Devices are critical to 3G service uptake. The Indian base of customers using 3G devices is still very small. It will take several years to reach critical mass, even though mobile operators like Bharti Airtel, TTSL, Aircel, BSNL, Aircel, Idea Cellular and others have launched a range of devices on their 3G networks including tablets, USB dongles, smartphones and featurephones.
At the end of 2011, featurephones still dominated the total installed base of 3G devices in India with an estimated 70% market share. USB dongles had 26% market share, smartphones and tablets 3% and 1% respectively.
On the TD-LTE front, multimode devices that support 4G as well as 3G and 2G technologies will enable TD-LTE to take advantage of the 3G and 2G ecosystems. Eventually, this will create economies of scale to enable a broad choice of broadband wireless devices at affordable price points for Indian consumers. However, as discussed above, it will be several years before such devices are likely to become widely available. Although the multimode dongle (2G/3G/TD-LTE) has already made an entry into the Indian market in Q2 2012, prices are high, and smartphones are the stronger driver of new service uptake.
According to its VNI Global Mobile Data Traffic Forecast, Cisco expects mobile data traffic in India to increase 114-fold by 2015, proceeding at a compound annual growth rate (CAGR) of 158%. The Cisco estimate includes mobile phones and tablets plus machine-to-machine connected devices.
At the moment, India is primarily a voice and SMS market, but is moving towards data with the release of 3G spectrum by the government. The data traffic on MTNL's 3G network is increasing at 10% month-on-month. For IDEA Cellular, data usage is going up by more than 20% every month. The average monthly data usage per subscriber on IDEA Cellular's 3G network is 235MB.

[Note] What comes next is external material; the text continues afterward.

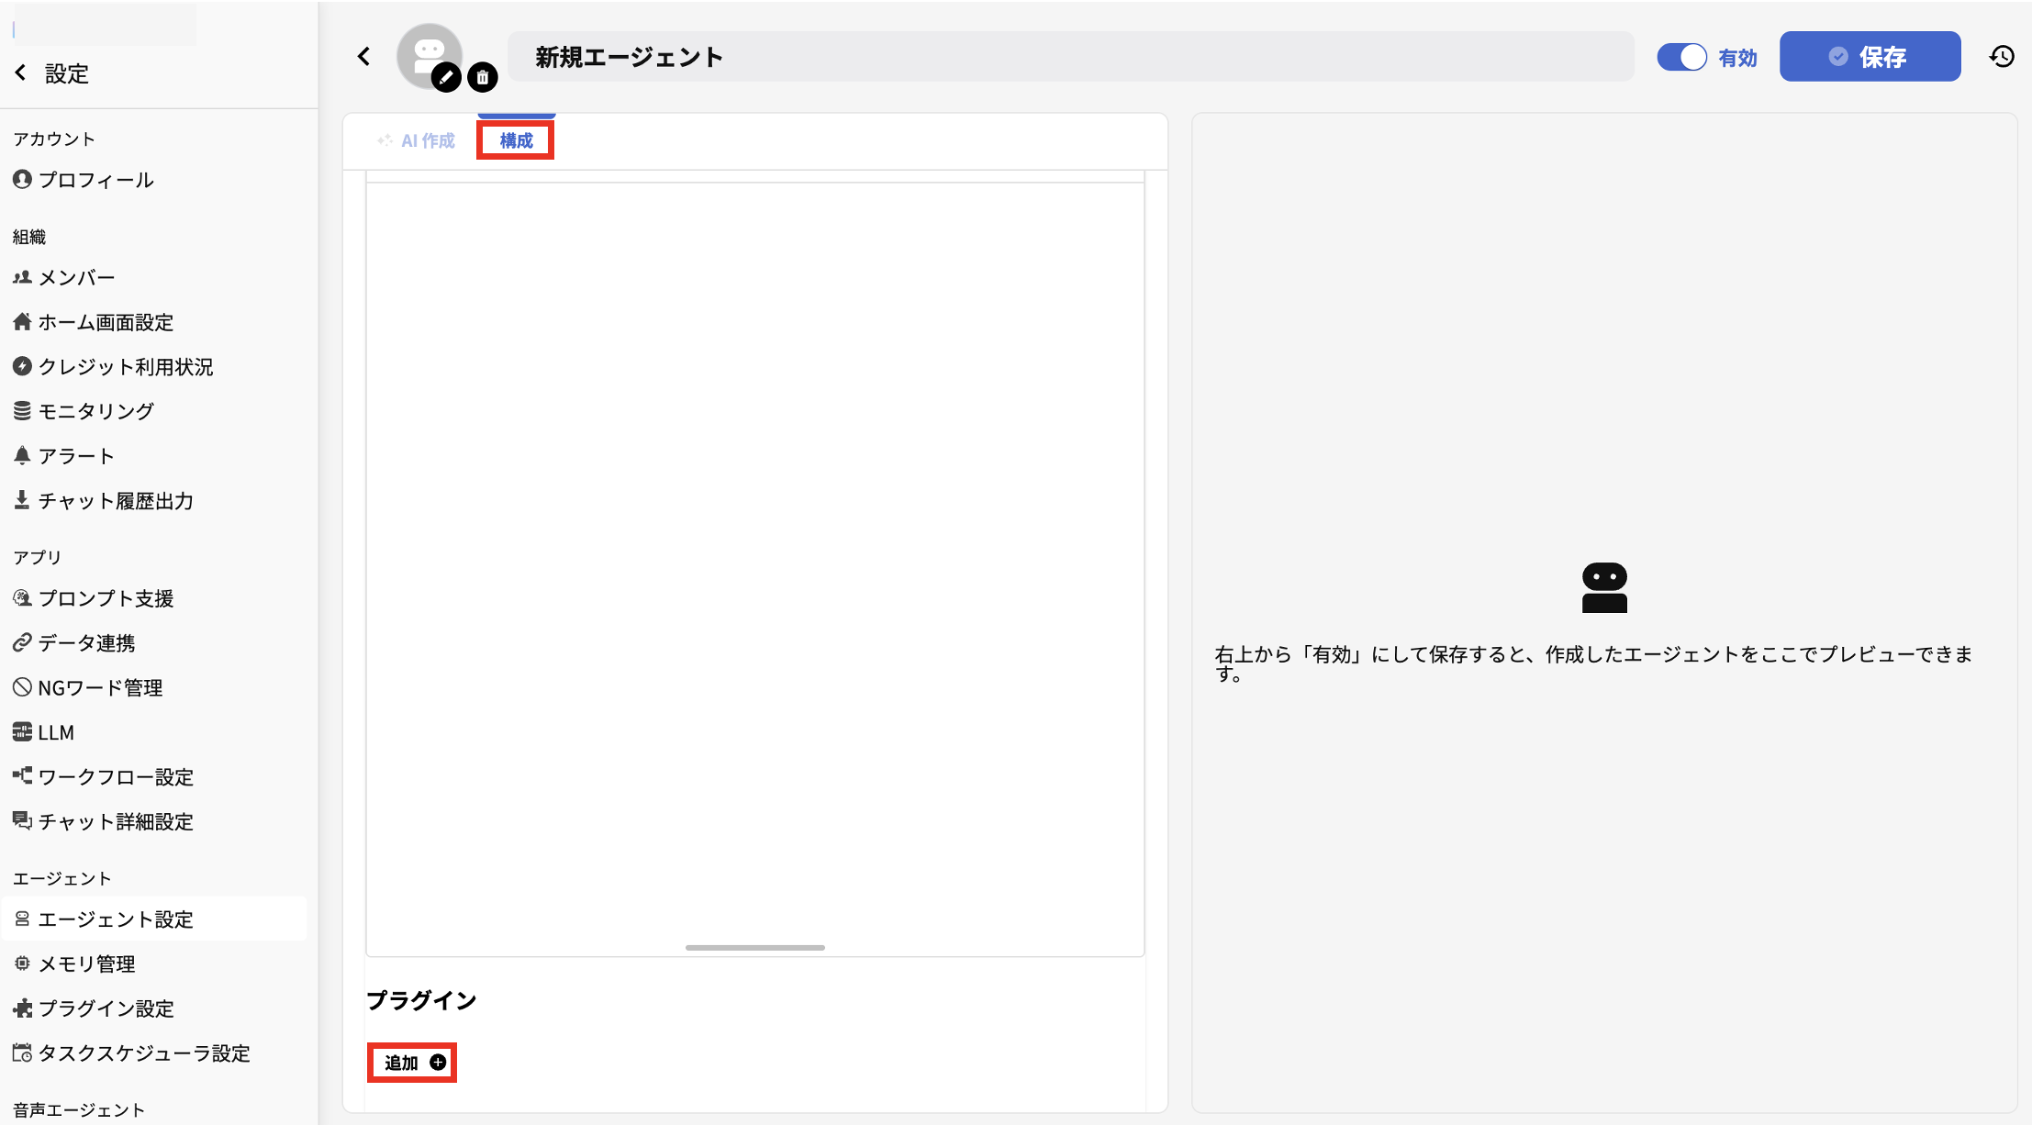The image size is (2032, 1125).
Task: Open ワークフロー設定 from the sidebar
Action: pyautogui.click(x=115, y=776)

In India, the 3G license holders were awarded only 5MHz per operator (compared with 20MHz in many other markets). The 3G operators are likely to experience increasing network congestion as 3G services are rolled out. With this in mind, they are considering various options for 3G data offload, notably femtocells and Wi-Fi offload.
Before that point, operators know there will be more and more traffic growth on their networks in the days to come. They are actively seeking other solutions to the problem of 3G data surge, especially while femtocells remain expensive, including data traffic offload to Wi-Fi networks.

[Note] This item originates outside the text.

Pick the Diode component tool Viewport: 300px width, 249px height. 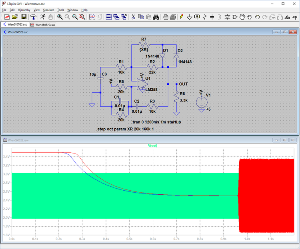227,17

For instance, in Q1 2011, Aircel launched 50,000 Wi-Fi hotspots around India and formed partnerships with Wi-Fi players like O-Zone Networks and Tikona Digital Networks (TDN) to offer public Wi-Fi services to its subscribers. Maravedis-Rethink expects more deployments of 2G and 3G mobile data offload to Wi-Fi within India in the coming quarters.
Indian operators like Tikona and Zylog providing broadband wireless services in the unlicensed frequency bands (2.4 GHz and 5.8 GHz) are expected to play an important role in 3G data offload. These operators aim to become partners for the various 3G players who will reach capacity exhaustion in the coming quarters, providing the Wi-Fi infrastructure to carry excess loads.